## TASK DETAILS
Identical copies of all the records below are needed.

## INPUT
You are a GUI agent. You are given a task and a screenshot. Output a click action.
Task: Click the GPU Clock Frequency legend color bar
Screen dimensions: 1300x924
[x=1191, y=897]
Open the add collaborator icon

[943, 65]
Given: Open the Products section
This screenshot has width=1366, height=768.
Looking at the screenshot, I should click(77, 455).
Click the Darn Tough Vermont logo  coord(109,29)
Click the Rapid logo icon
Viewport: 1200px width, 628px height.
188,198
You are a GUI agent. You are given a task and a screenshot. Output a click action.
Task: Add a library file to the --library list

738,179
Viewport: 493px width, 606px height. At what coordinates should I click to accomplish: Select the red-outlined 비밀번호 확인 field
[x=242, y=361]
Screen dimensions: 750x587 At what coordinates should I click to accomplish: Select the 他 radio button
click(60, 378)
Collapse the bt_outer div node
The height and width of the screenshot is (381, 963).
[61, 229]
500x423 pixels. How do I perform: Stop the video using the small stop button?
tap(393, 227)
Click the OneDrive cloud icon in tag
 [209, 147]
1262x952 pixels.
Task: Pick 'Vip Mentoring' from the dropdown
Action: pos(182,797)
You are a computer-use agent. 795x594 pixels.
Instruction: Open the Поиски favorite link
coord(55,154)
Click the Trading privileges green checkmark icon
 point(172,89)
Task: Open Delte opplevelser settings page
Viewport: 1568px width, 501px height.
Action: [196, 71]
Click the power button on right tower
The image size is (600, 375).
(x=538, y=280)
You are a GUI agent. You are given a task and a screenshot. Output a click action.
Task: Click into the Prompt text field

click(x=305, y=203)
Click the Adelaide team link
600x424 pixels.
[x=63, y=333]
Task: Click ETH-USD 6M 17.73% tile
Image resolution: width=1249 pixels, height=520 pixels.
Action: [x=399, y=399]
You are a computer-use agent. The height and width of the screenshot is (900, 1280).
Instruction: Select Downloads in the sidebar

## ANSWER TO THIS EXERCISE
You are a GUI agent. You are given a task and a screenshot. Output a click action.
Task: Click the GPU Clock Frequency legend color bar
Screen dimensions: 1300x924
[x=1191, y=897]
Open the add collaborator icon

[943, 65]
Given: Open the Products section
This screenshot has width=1366, height=768.
Looking at the screenshot, I should click(77, 455).
Click the Darn Tough Vermont logo  coord(109,29)
Click the Rapid logo icon
Viewport: 1200px width, 628px height.
188,198
You are a GUI agent. You are given a task and a screenshot. Output a click action.
Task: Add a library file to the --library list

738,179
Viewport: 493px width, 606px height. At what coordinates should I click to accomplish: Select the red-outlined 비밀번호 확인 field
[x=242, y=361]
Screen dimensions: 750x587 At what coordinates should I click to accomplish: Select the 他 radio button
click(60, 378)
Collapse the bt_outer div node
The height and width of the screenshot is (381, 963).
[61, 229]
500x423 pixels. How do I perform: Stop the video using the small stop button?
tap(393, 227)
Click the OneDrive cloud icon in tag
 [209, 147]
1262x952 pixels.
Task: Pick 'Vip Mentoring' from the dropdown
Action: pos(182,797)
You are a computer-use agent. 795x594 pixels.
Instruction: Open the Поиски favorite link
coord(55,154)
Click the Trading privileges green checkmark icon
 point(172,89)
Task: Open Delte opplevelser settings page
Viewport: 1568px width, 501px height.
Action: [196, 71]
Click the power button on right tower
The image size is (600, 375).
(x=538, y=280)
You are a GUI agent. You are given a task and a screenshot. Output a click action.
Task: Click into the Prompt text field

click(x=305, y=203)
Click the Adelaide team link
600x424 pixels.
[x=63, y=333]
Task: Click ETH-USD 6M 17.73% tile
Image resolution: width=1249 pixels, height=520 pixels.
Action: [x=399, y=399]
You are a computer-use agent. The height and width of the screenshot is (900, 1280).
Instruction: Select Downloads in the sidebar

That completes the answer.